Le prix Pierre Guénin contre l'homophobie est décerné à Sophia Aram

Le 12 mars 2013, les membres du jury du prix Pierre Guénin contre l’homophobie parmi lesquels compte SOS homophobie, se sont réuni-e-s sous la présidence de Christophe Girard et ont décidé de distinguer Sophia Aram.

 

Humoriste engagée, Sophia Aram assure notamment une chronique régulière pendant la matinale de France Inter. Dès le mois de septembre 2012, elle y délivrait un message de soutien à la lutte contre l’homophobie, ainsi que de soutien au mariage et à l’adoption pour les couples de même sexe. Aussi bien face à l’intensification du débat ou face à des invité-e-s peu conciliant-e-s de l’émission, Sophia Aram a tenu sa ligne de défense de la dignité des personnes LGBT.

 

Touchant au plus juste de l’argumentation, ses chroniques ont également contribué à expliciter le caractère homophobe de nombreuses oppositions comme par exemple dans sa chronique du 19 septembre 2012 : « Le mariage est fait pour se reproduire. Et moi qui croyais bêtement qu’un couple stérile ou qu’une femme ménopausée pouvaient se marier ? (…) N’est-on pas en train de nous ressortir la bonne vieille idée qu’il existe des relations contre-nature et qu’il est hors de question de leur donner une quelconque légitimité dans le cadre d’une institution comme le mariage ? ».

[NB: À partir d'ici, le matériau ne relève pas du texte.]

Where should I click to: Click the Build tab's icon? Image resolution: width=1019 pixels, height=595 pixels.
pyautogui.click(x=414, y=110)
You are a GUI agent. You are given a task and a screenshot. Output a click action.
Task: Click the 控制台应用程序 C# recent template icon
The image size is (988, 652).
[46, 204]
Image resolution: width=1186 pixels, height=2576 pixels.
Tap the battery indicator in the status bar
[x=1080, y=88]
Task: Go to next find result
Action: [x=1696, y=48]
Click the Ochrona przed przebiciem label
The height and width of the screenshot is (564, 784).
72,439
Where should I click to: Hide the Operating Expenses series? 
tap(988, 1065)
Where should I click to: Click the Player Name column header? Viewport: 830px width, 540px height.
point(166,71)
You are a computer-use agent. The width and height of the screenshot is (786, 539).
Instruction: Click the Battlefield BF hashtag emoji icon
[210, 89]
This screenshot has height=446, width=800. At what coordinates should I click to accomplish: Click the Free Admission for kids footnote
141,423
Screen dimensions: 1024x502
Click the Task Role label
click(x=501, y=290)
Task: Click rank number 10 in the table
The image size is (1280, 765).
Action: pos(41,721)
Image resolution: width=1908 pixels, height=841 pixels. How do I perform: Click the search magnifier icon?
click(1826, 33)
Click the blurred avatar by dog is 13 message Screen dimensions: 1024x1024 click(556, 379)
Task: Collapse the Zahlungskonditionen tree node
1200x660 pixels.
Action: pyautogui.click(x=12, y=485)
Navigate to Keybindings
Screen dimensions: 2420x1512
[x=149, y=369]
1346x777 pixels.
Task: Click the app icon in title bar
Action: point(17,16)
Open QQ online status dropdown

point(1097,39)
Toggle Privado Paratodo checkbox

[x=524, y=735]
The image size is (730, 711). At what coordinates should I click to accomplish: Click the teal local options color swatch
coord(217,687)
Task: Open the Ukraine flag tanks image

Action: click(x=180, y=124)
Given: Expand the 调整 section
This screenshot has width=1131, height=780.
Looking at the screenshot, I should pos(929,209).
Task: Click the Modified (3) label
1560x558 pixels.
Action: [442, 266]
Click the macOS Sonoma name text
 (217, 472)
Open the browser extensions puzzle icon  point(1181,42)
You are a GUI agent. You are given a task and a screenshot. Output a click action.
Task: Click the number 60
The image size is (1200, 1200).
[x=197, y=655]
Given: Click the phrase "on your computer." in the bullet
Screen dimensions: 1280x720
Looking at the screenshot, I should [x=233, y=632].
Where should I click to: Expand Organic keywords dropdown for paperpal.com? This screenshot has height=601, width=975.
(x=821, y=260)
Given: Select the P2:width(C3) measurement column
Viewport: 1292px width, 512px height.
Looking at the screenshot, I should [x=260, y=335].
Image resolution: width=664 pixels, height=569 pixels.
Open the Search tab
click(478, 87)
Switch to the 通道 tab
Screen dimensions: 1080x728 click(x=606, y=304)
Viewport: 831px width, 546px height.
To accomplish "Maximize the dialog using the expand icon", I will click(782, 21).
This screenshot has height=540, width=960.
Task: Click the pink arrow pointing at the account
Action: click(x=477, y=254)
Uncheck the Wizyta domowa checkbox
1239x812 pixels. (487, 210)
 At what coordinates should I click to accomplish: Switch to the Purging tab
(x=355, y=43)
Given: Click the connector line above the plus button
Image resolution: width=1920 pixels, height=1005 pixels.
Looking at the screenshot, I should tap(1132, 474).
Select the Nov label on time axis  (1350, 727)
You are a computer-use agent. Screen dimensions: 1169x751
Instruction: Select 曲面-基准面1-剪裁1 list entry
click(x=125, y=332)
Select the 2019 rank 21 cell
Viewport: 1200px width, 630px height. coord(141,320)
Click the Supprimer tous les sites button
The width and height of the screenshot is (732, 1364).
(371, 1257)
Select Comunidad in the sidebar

Ses chroniques ont également permis de déconstruire certains des arguments et préjugés opposés à l’égalité des droits : « On ne ment pas aux enfants.  Les enfants, si vos parents sont allés manifester le week-end dernier c’est parce qu’ils sont convaincus que des couples homosexuels ayant adopté ou ayant eu recours à la PMA n’auront pas d’autre choix que de mentir à leurs enfants pour leur expliquer qu’ils les ont conçus par l’opération du Saint esprit ».  (Chronique du 30 octobre 2012) Ou encore : « Il n’y a aucune chance que le mariage pour tous concerne le mariage religieux » (Chronique du 21 novembre 2012)

 

L’attribution du prix Pierre Guénin contre l’homophobie à Sophia Aram démontre que tous les pans de la société peuvent se saisir de la lutte contre l’homophobie : y compris les humoristes, y compris sans être directement concerné-e-s. Si Sophia Aram n’a pas été la seule à s’être engagée et mobilisée tout au long de l’année, le rôle modèle de ses interventions lui font amplement mériter ce prix.

 

 

Le prix Pierre Guénin contre l’homophobie avait distingué la pièce de théâtre Place des Mythos en 2009, le film d'animation Le Baiser de la lune en 2010, Hélène Mandroux maire de Montpellier en 2011, et conjointement Virginie Despentes et le Paris Foot Gay en 2012.

 

Depuis sa participation au FHAR avec Guy Hocquenheim et Pierre Hahn, et pionnier de la presse gay en France, Pierre Guénin se bat depuis la fin des années 1960 pour la visibilité des homosexuel-le-s dans la société civile et les médias. La création de son prix contre l’homophobie, unique en son genre en France, s’inscrit logiquement dans un parcours militant constant. Son prix annuel distingue une personne, un groupe de personnes ou un projet qui a particulièrement contribué à la lutte contre l'homophobie et à l'avancée des droits LGBT au cours de l'année passée. Le ou la lauréat-e permet à une association qu’il-elle désigne de recevoir une somme de 4000 euros.